14. Now, as regards transactions falling under category 4, the only thing that had remained to be done was obtaining the endorsement on the documents. The documents had already been transferred by the Bombay firm to the representatives of the Aden parties. The documents which were transferred included also documents of title to the goods, namely, the bills of lading. In the commercial world, the bill of lading represents the goods themselves which are on the high seas and the transfer of the bill of lading tantamounts to the transfer of the goods themselves. Mr. Mehta, however, contended that mere transfer of documents of title is not sufficient to effect transfer of the goods. It was transfer of documents duly endorsed that alone constitutes the transfer of the goods. The endorsements had to be made in Aden. Till the endorsements were made the goods were not transferred or possession of the goods was not given to the Aden parties and this is a circumstance indicating the contrary intention of the parties. He placed reliance on a decision of this court in Milkhiram (India) Private Ltd. v. State of Bombay, in support of his contention that a transfer or delivery or possession of goods is effected not merely by delivery of documents but delivery of documents duly endorsed. The observations on which he placed reliance are in the following terms :

'It would thus be seen that the delivery after endorsement of the bill of lading will be effectual in passing the property in the goods where such is the intention of the parties. It would also be seen that unless there is evidence of a contrary intention between the parties, the transfer of the bill of lading with endorsement in favour of the buyer would amount to the sale of the goods and the passing of property in the goods from the seller to the buyer.'

15. We are unable to read any proposition laid down in the aforesaid observations to the effect that delivery after endorsement of the bill of lading is the only way by which property in the goods is passed by the seller to the buyer. The question that we had to consider in that case was whether even though there was delivery after endorsement of the bill of lading, there was anything in the terms of the contract or the conduct of the parties or the circumstances of the case indicating a contrary intention of the parties showing that the parties did not intend to pass the title in the goods to the buyer at the time of the delivery after endorsement of the bill of lading. We may here reproduce the observations of Bowen L. J. which have been cited with approval by the Supreme Court and which indicate as to what the bill of lading represents. These observations are at pages 24-25 of the report and they are :

'A cargo at sea while in the hands of the carrier is necessarily incapable of physical delivery. During this period of transit and voyage, the bill of lading by the law merchant is universally recognised as its symbol, and the endorsement and delivery of the bill of lading operates as a symbolical delivery of cargo. Property in the goods passes by such endorsement and delivery of the bill of lading, whenever it is the intention of the parties that the property should pass just as under similar circumstances the property would pass by an actual delivery of the goods.'

16. So far as India is concerned, 'documents of title' have been defined by sub-section (4) of section 2 of the Act and it provides :

'Document of title in goods includes a bill of lading... and any other document used in the ordinary course of business as proof of possession or control of the goods or authorising or purporting to authorise either by endorsement or by delivery the possessor of the document to transfer or receive the goods thereby represented.'

17. It would be clear that in India the bill of lading in the commercial world is used in the ordinary course of business as proof of possession or control of the goods themselves, and the possessor of the bill of lading is taken in the commercial world as a person authorised to transfer these goods either by making an endorsement on the bill of lading or even by mere delivery of the bill of lading. The endorsement on the bill of lading thus, having agreed to the provisions of sub-section (4) of section 2, cannot be said to be necessarily a condition precedent for the transfer of the goods. It is, therefore, not possible for us to accept the argument of Mr. Mehta. Thus, so far as the transaction falling under category 4 is concerned, in out opinion, neither the conduct of the parties nor the circumstances of the case indicate any intention contrary to the presumption that arises under section 20 of the Act. In our opinion, therefore, the Tribunal was right in holding that the profits arising out of the sale transactions falling under category 4 were in their entirety taxable in the hands of the assessee.

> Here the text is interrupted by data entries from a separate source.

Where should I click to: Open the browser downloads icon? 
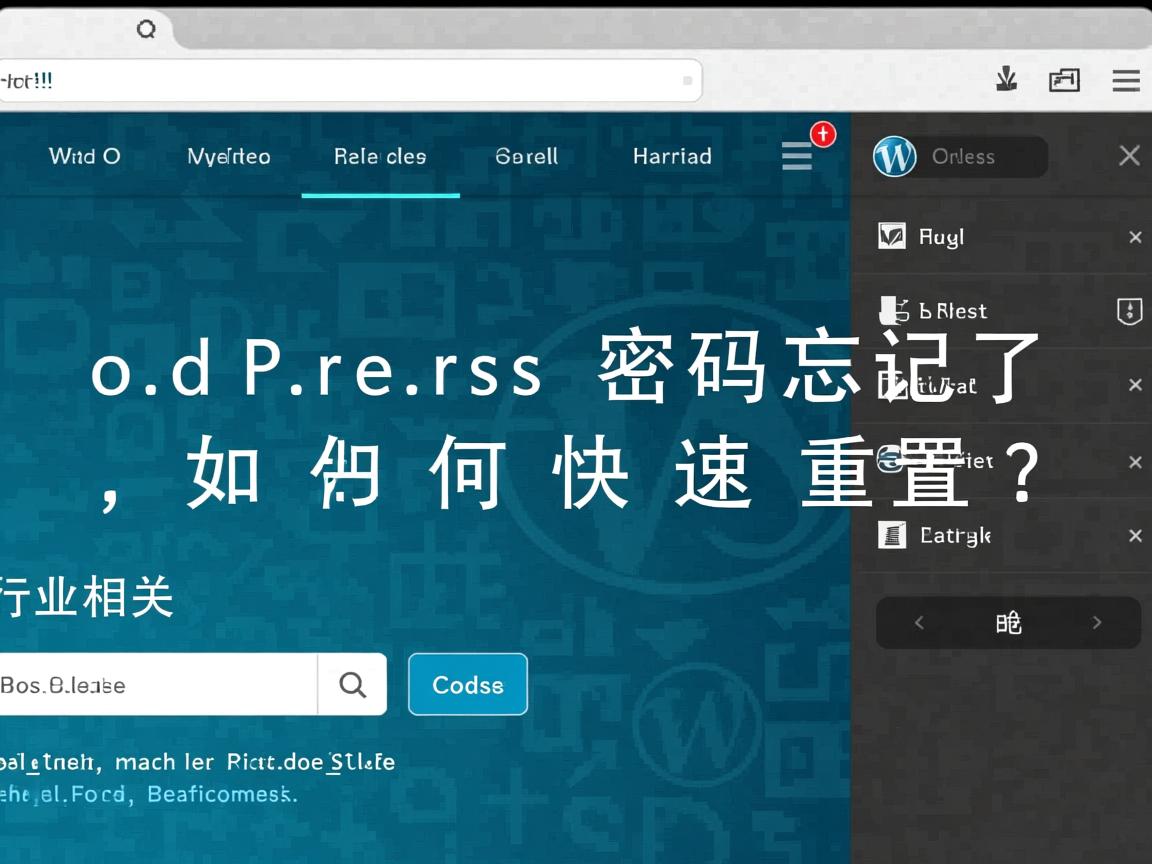[x=1007, y=80]
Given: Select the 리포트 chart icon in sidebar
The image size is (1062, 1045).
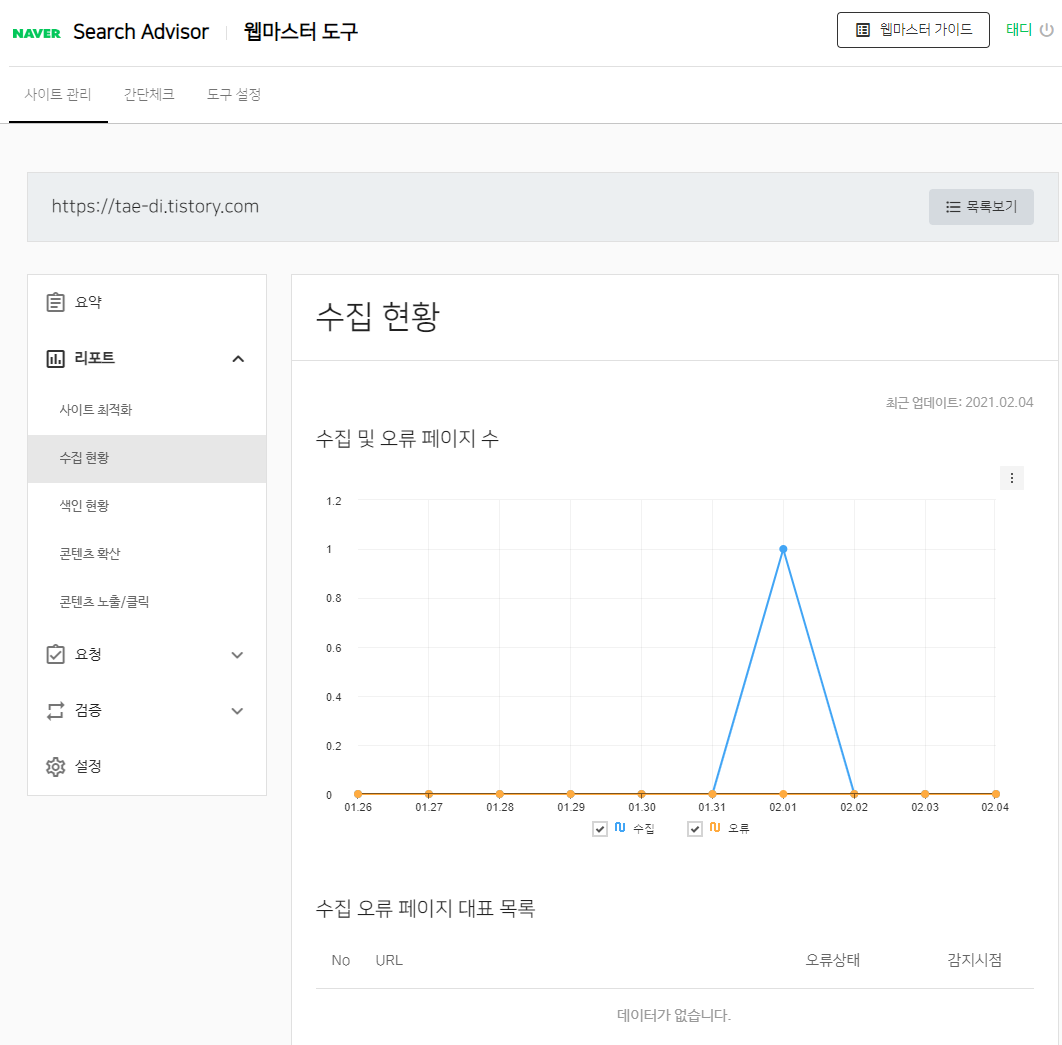Looking at the screenshot, I should point(55,358).
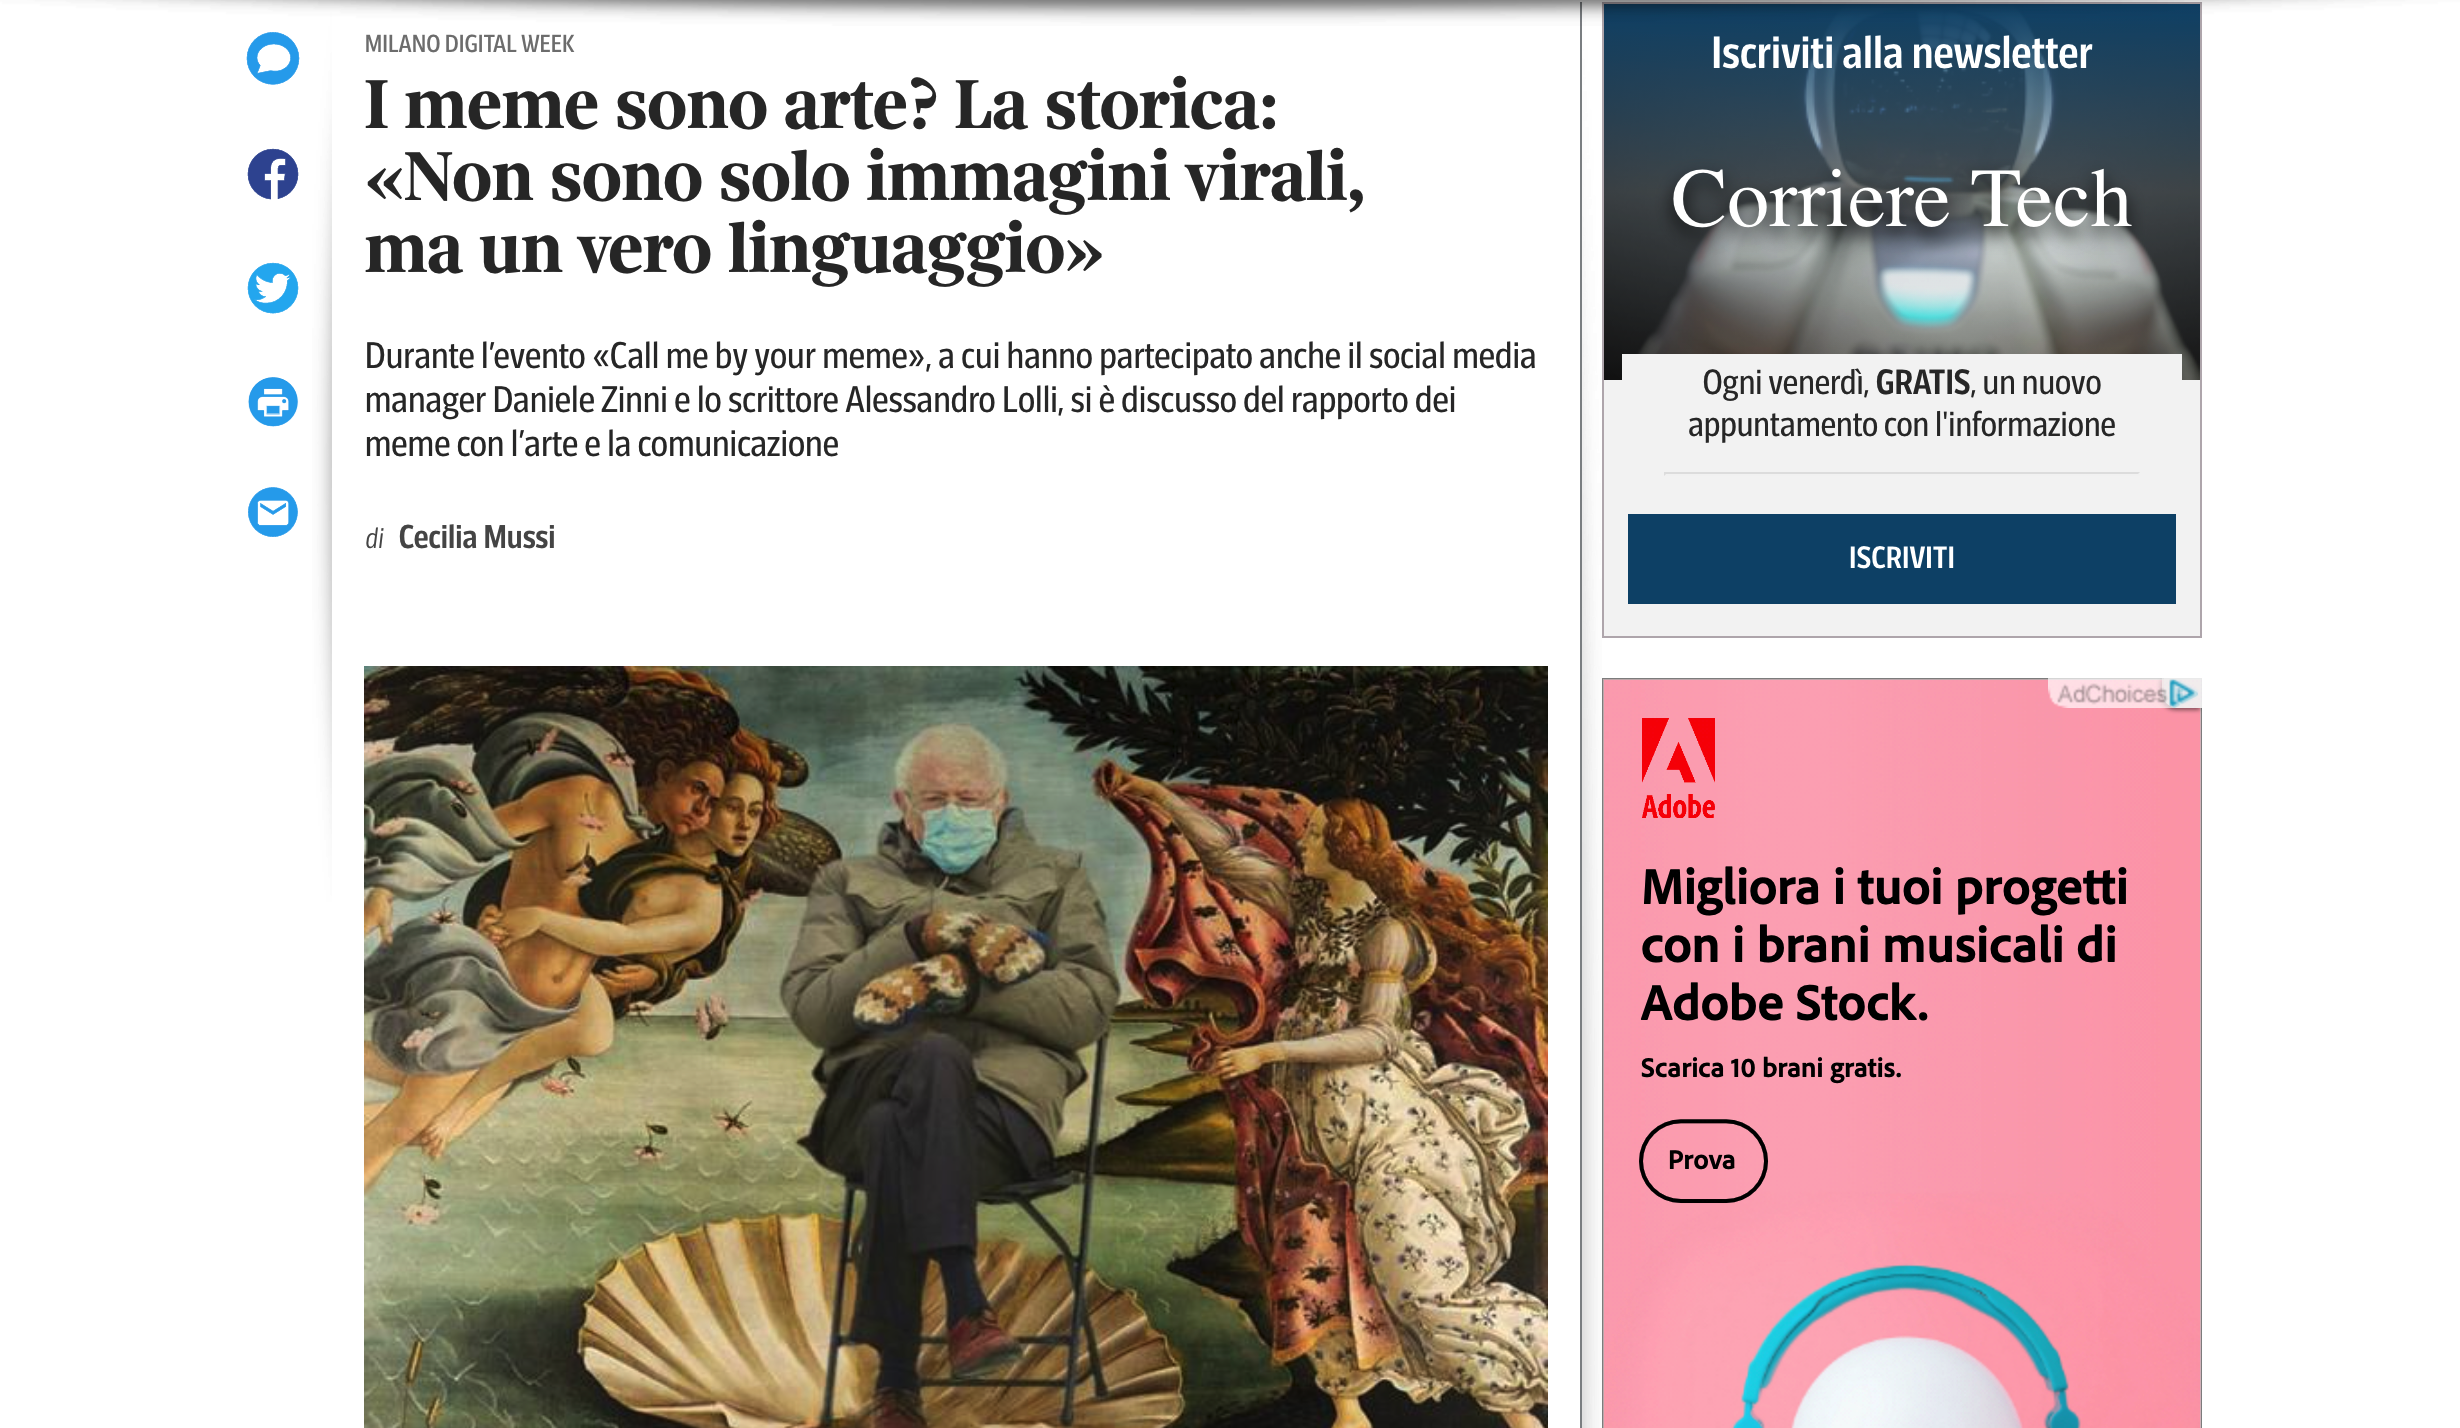Click the article headline about meme art
2460x1428 pixels.
click(865, 177)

18. The question that arises next is whether as regards transactions falling under category 3, the conduct of the parties or the circumstances of the case indicate any contrary intention. Now, the distinguishing feature between transactions falling under category 4 and category 3 is that in the former case the documents including the bill of lading were delivered by the Bombay firm to the representatives of the Aden parties in Bombay, but in the latter case there was no such delivery made. On the other hand, the documents were sent by the Bombay firm to the parties at Aden. The delivery of the documents thus has taken place in Aden, that is, outside the taxable territories. The circumstances, in our opinion, having regard to the totality of the facts and circumstances of the case, are indicative of the contrary intention. It would be noticed that to fully transfer title in the goods from the seller to the buyer, the assessee's representatives being in Bombay not only entered into a contract with the representatives of the Aden parties but have also transferred the documents of title. The transfer of documents of title thus appears to have been one of the conditions of the contract between the parties for the transfer of title in the goods to the buyer. The Tribunal had made no distinction between transactions falling under category 3 and category 4 and it is on account of that reason that they have treated both the transactions on the same footing. We find it difficult in the circumstances of the case to so treat the transactions, for reasons which we have already given. In the circumstances, in our opinion, the presumption falling under section 20 would not arise so far as transaction falling under category 3 are concerned.

19. Mr. Joshi contended that practically the major part of the transaction of sale to the Aden buyer had taken place in Bombay. Delivery of the document at Aden was also in the circumstances a mere formality and that would constitute a very insignificant part. We should, therefore, restore the order of the Appellate Assistant Commissioner in respect of transactions falling under category 3 and hold that 90 per cent. of the profits arising out of those transactions arose in India and 10 per cent. arose in Aden. Mr. Mehta, on the other hand, contends that we should uphold that only 50 per cent. of the profits on these transactions arose in India and 50 per cent. arose in Aden. In our opinion, we would not be justified in entering into the consideration of the question as to what portion of the profits is attributable to the activities in the taxable territories and what portion of the profits is attributable to the activities in the taxable territories and what portion of the profits is attributable to the activities and what portion of the profits is attributable to the activities outside the taxable territories. The matter is for the Tribunal to decide.

20. For these reasons our answer to the question referred to us is that, on the facts and in the circumstances of the case, the Tribunal was justified in holding that the sales in respect of transactions falling under category 4 took place in the taxable territories and the entire profit in respect of these transactions arose in the taxable territories. So far as the sales in respect of transactions referred to in category 3 are concerned, part of the activities resulting in the sale took place in the taxable territories and part in territories outside the taxable territories. What portion of the profits arising out of these sales are attributable to the activities in the taxable territories and what portion is attributable to the activities outside the taxable territories would be determined by the Tribunal.

21. The assessee to pay half the costs of the Commissioner.